Location
- Bay Shore, Suffolk County, New York United States

District information
- Grades: K–12
- Established: 1893
- Superintendent: Steven J. Maloney, Ed.D.
- Schools: 8
- NCES District ID: 3604080

Students and staff
- Students: 5,842
- Teachers: 544.22 (on an FTE basis)
- Student–teacher ratio: 10.64
- District mascot: Marauders
- Colors: Maroon and white

Other information
- District Offices: 75 W Perkal St Bay Shore, NY 11706
- Website: www.bayshore.k12.ny.us

= Bay Shore Schools =

School district in the U.S. state of New York

Bay Shore Union Free School District or Bay Shore Schools is a school district headquartered in Bay Shore, New York in the Town of Islip of Suffolk County, New York and on the South Shore of Long Island. The district serves the entirety of the hamlet of West Bay Shore and the Village of Brightwaters, and parts of two other hamlets; the vast majority of Bay Shore and a small part of North Bay Shore. Also, graduates of Woodhull School (PK-6) of the Fire Island School District can attend Bay Shore secondary schools.

== History ==

=== Early history ===
The predecessor to the modern district makes Bay Shore the oldest district in all of Islip Town, this being School District #1 of Islip Town. Bay Shore schools history dates back before 1820. The original district originally took up all of Bay Shore, and some historians believe the early district reached all the way to West Islip and even into the Town of Babylon. In 1836, District #8 took the eastern half of the district away from District #1, and also included part of Islip hamlet. The first school in the original District #1 was built around 1825, and had just one room. The West School on Clinton Street in District #1 opened nearly 50 years later in 1874. District #8's school was built in 1837, and was considered as one of the worst in the Town of Islip, until District #8 built its second school in 1874. District #8 became Union Free in 1865 and District #1 became Union Free in 1866. In 1892, Districts #1 and #8 came back together, forming the modern district.

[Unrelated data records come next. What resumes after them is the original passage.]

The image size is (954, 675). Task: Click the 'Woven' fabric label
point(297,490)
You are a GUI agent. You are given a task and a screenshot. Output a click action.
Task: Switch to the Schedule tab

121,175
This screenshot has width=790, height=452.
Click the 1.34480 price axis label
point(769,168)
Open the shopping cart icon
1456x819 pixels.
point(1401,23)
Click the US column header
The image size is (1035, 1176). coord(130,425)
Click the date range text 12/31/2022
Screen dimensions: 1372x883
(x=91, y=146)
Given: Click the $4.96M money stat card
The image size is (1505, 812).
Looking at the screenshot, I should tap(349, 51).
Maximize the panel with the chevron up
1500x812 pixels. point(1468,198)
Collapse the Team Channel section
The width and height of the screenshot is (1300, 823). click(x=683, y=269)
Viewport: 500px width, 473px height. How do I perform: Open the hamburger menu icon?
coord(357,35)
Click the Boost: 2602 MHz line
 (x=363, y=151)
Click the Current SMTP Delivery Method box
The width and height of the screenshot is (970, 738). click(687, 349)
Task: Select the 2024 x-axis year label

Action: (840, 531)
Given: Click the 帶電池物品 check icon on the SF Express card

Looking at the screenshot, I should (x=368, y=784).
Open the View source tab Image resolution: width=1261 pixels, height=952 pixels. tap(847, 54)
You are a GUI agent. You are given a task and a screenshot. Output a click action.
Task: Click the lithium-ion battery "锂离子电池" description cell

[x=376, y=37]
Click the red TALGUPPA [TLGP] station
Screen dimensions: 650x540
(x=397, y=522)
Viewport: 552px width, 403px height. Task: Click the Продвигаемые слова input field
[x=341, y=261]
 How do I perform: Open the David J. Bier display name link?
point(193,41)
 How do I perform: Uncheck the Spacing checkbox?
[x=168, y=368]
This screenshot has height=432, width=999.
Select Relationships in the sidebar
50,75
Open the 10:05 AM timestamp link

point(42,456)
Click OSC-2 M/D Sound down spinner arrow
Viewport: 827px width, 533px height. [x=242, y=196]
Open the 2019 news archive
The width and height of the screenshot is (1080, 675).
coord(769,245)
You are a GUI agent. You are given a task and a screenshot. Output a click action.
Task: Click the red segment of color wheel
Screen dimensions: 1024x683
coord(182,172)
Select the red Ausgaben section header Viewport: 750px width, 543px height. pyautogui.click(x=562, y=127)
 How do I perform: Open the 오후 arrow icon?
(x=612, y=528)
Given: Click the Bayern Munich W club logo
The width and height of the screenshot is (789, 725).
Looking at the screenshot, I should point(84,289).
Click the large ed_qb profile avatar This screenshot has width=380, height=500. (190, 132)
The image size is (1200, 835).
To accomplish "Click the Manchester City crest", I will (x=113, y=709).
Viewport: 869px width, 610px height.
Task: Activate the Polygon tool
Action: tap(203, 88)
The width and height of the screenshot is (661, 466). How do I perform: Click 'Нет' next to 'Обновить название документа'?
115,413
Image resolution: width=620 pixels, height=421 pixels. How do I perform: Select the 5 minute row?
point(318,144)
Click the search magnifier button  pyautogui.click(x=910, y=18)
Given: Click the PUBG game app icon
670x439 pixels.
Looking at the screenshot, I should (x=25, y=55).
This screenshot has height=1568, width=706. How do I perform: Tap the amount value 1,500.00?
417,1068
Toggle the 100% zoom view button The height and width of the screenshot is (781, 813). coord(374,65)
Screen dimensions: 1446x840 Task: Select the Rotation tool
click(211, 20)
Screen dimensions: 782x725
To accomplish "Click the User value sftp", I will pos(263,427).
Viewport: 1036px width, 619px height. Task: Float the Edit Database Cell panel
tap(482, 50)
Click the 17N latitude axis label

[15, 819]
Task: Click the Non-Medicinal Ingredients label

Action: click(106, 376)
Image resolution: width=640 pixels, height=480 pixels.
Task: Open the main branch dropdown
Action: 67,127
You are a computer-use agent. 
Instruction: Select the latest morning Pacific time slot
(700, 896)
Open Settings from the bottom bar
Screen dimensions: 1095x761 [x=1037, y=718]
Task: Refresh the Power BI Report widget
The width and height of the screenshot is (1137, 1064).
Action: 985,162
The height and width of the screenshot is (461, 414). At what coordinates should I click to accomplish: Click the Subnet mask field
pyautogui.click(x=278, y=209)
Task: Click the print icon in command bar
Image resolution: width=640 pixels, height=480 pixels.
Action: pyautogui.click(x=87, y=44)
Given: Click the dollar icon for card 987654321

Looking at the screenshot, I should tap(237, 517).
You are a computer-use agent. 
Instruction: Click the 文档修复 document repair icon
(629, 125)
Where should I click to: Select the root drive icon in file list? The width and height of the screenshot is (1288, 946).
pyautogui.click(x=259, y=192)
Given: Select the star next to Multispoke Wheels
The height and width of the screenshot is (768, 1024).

=== The modern district ===
The current district was founded in 1893, coinciding with the first school being built. It was built between the original two districts, which was a swamp. This made sanitation completely impossible. The predecessor of Bay Shore High School was built nearby in 1922. The original school was an elementary school, and the original Bay Shore High School became one too in 1939. The schools would be closed in 1945 and 1954 due to the sanitation problems that had been present from the start. The Brook Avenue and Fifth Avenue schools were both built in 1928 and have been open since 1929. There was major expansion of the district in the late 1950s and early 1960s, as many schools in the modern district were opened or experienced growth in this time. South Country Elementary, which today serves students in grades 3-5, originally opened in 1957 as a K-6 school. Similarly, Gardiner Manor Elementary (originally opened in 1959) served grades K-5 at first and now serves grades 3-5 after serving grades K-6 and 4-6 at other points in their history. Bay Shore Middle School was opened in 1957 and has been a middle school since 1985. Mary G. Clarkson Elementary was opened in 1963, and Brook Avenue Elementary and Fifth Avenue Elementary both added major extensions in 1957.

In 2015, Joseph C. Bond became the interim superintendent; he previously was superintendent of the Brentwood Union Free School District.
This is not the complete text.